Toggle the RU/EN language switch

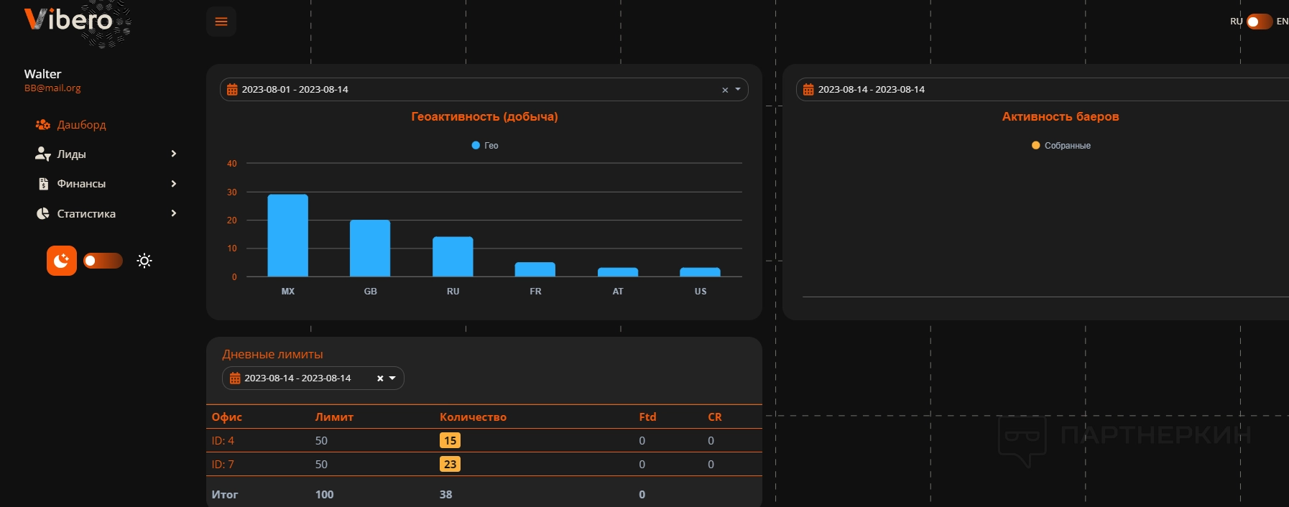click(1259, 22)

......

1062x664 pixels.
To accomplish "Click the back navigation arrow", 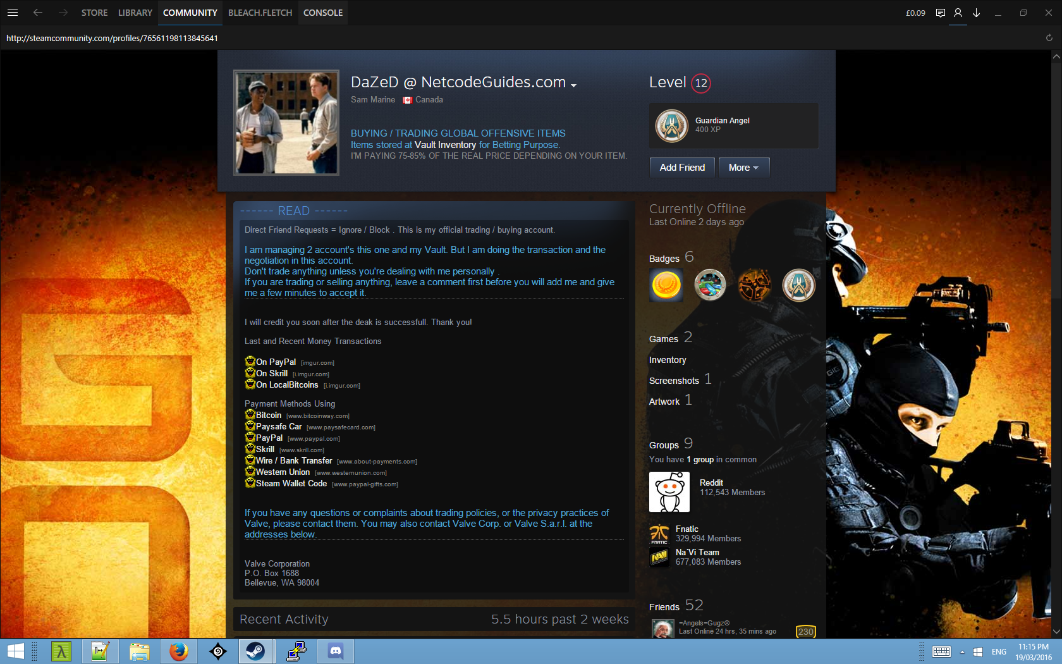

......

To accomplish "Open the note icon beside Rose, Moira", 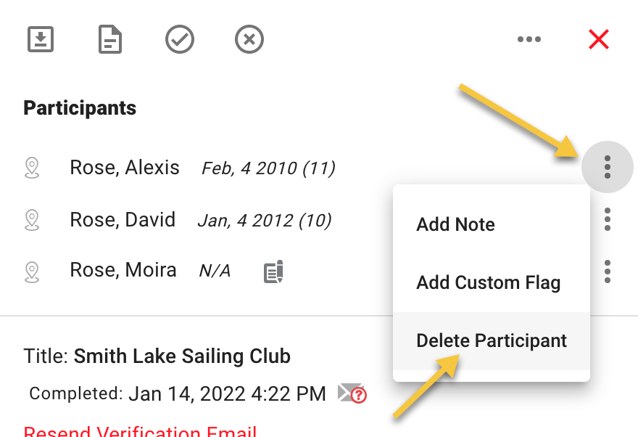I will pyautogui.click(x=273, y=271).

......

Set task
Retype the lines of the records exactly, starting at the line that contains "1062x664 pixels." and ending at the line that contains "the back navigation", with both included. Omit the pictures from your answer.

Response to the exercise
1062x664 pixels.
To accomplish "Click the back navigation arrow", 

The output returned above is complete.